▶ **Work to be completed**:
Return the material below verbatim, omitting the pictures.

▶ **Extracted data**:
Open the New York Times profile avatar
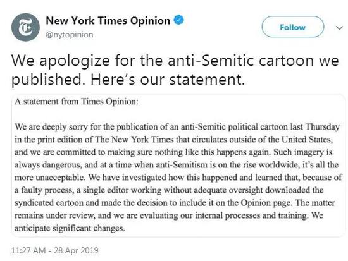This screenshot has width=348, height=261. point(25,27)
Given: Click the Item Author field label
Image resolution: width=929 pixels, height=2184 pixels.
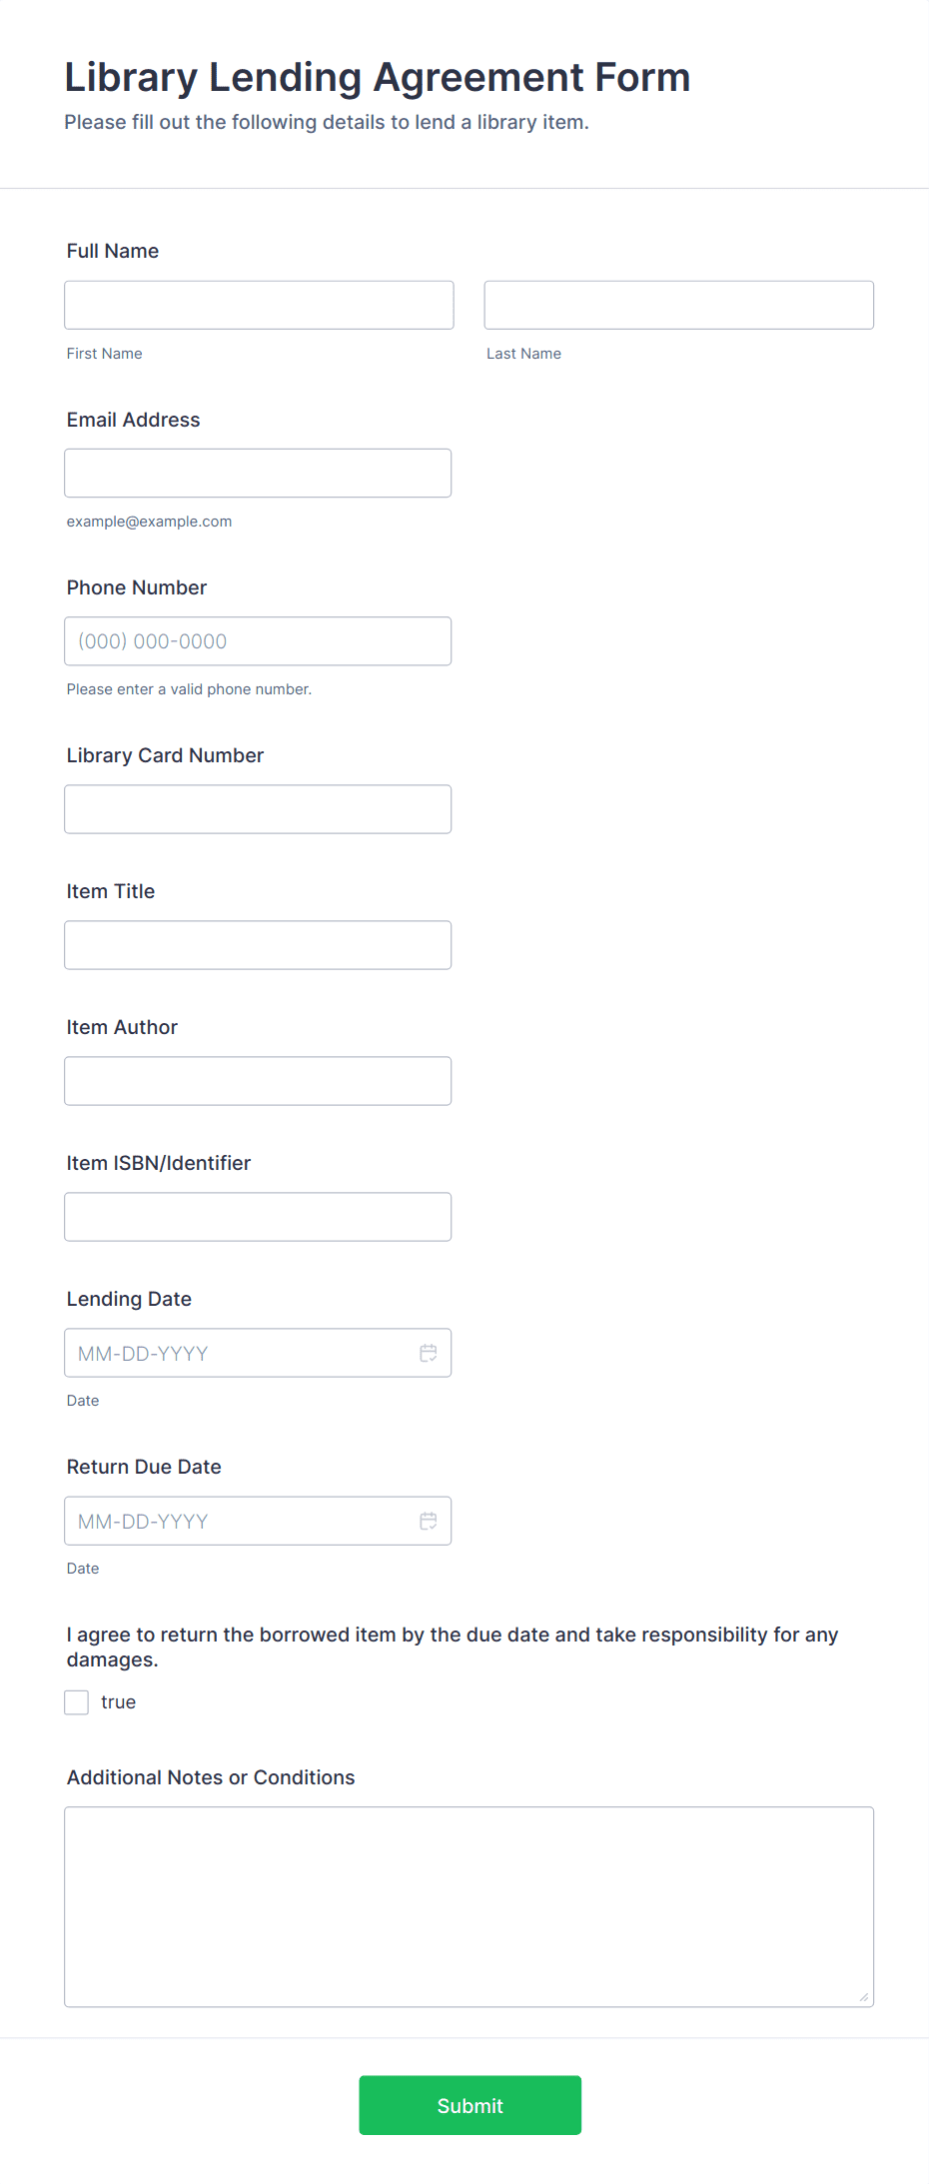Looking at the screenshot, I should tap(122, 1027).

▶ **The answer**:
Open the New York Times profile avatar
This screenshot has width=348, height=261. point(25,27)
Given: Click the Item Author field label
Image resolution: width=929 pixels, height=2184 pixels.
Looking at the screenshot, I should tap(122, 1027).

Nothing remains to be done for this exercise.